The future’s so bright…

I lived in New York City for ten years. While there, I was a carpenter, an off Broadway stage manager, a playwright, a theatre producer, an office temp, an administrative assistant and one helluva husband. But through it all, I played games. A lot.

When I discovered The Escapist in 2005, I said to myself, “Holy crap, these guys are changing the world.” Like many, I saw the publication as a beacon of hope amid the turbulent seas of what games journalism used to be. They were writing about how games felt and were experienced by players, not just how good they looked. I wanted to write for The Escapist because, to me, it was the way of the future.

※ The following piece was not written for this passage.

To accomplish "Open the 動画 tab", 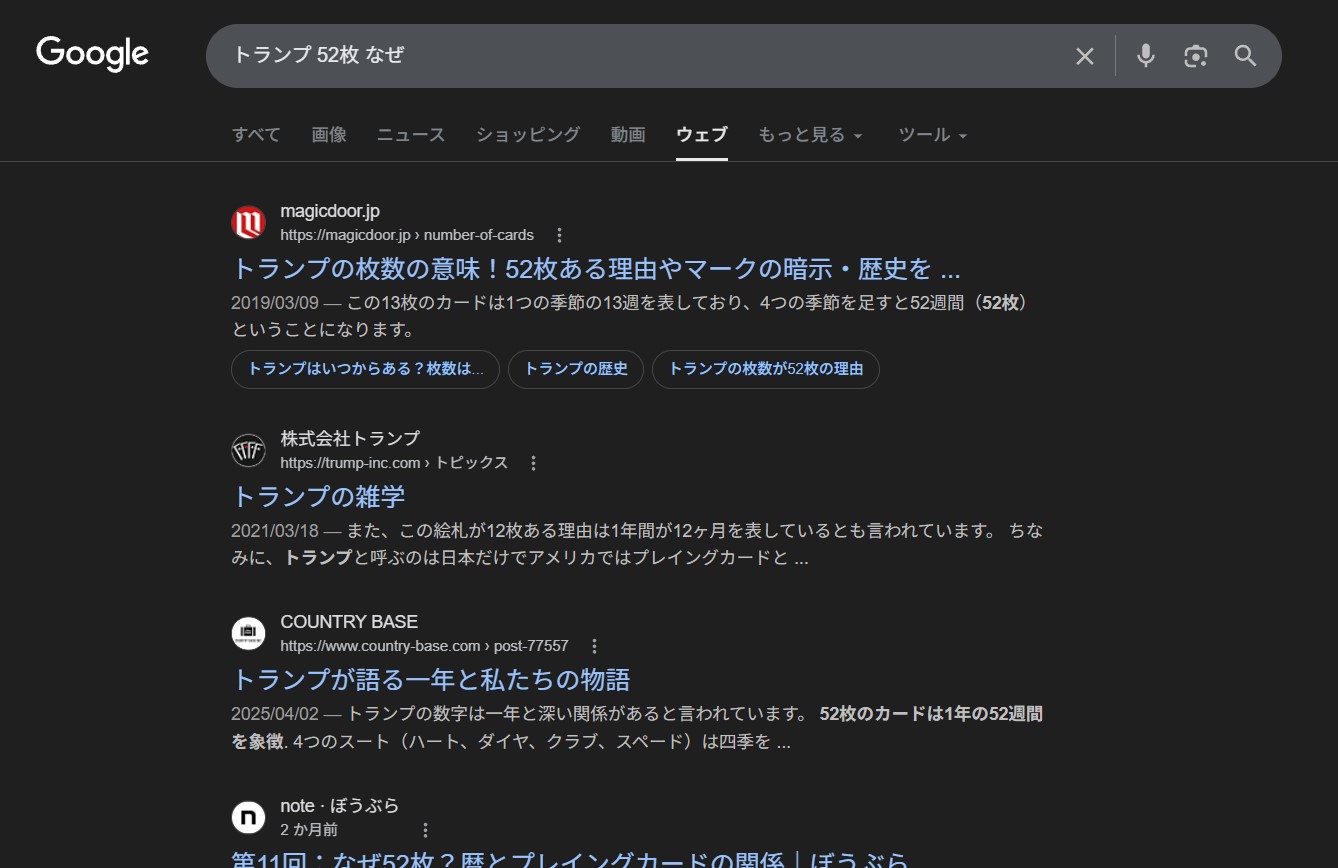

So I pitched an article and landed my first gig, appearing in Issue #13 with the story of how I squandered an opportunity to impress the famous playwright Edward Albee by playing Alpha Centauri when I should have been writing a play.

Five years later, I was given a different opportunity to more formally join the staff of The Escapist. The only problem was that I had to leave behind the city that had been my home, ditch some lifelong friends, and convince my wife that moving below the Mason-Dixon Line was somehow a good idea. None of this was easy.

Through it all, I repeated the following mantra: Change is good. Nothing good ever comes from doing the same tasks because it’s comfortable or repeating something incessantly simply because “It works.” I saw the future, and I took the leap, because I knew that my best days were ahead of me.

Many of those lessons can be mapped onto the gaming industry. Games must continue to look forward and prove that the best days are yet to come. In issue 252 of The Escapist, “The Way of The Future,” we see just how bright that future can be. Jason Della Rocca explains that gaming is becoming so much a part of lives that soon the term “gamer” will be irrelevant. Eschewing the metaphor that gaming is somehow “coming of age,” Brendan Main argues that gaming is already grown up. Alice Bonasio shows us how gaming can finally get the cultural recognition it craves and Allen Varney profiles one of gaming’s most promising visionaries, Jane McGonigal.

A bit of a warning before you delve in: These future-looking articles are so bright, you better wear shades.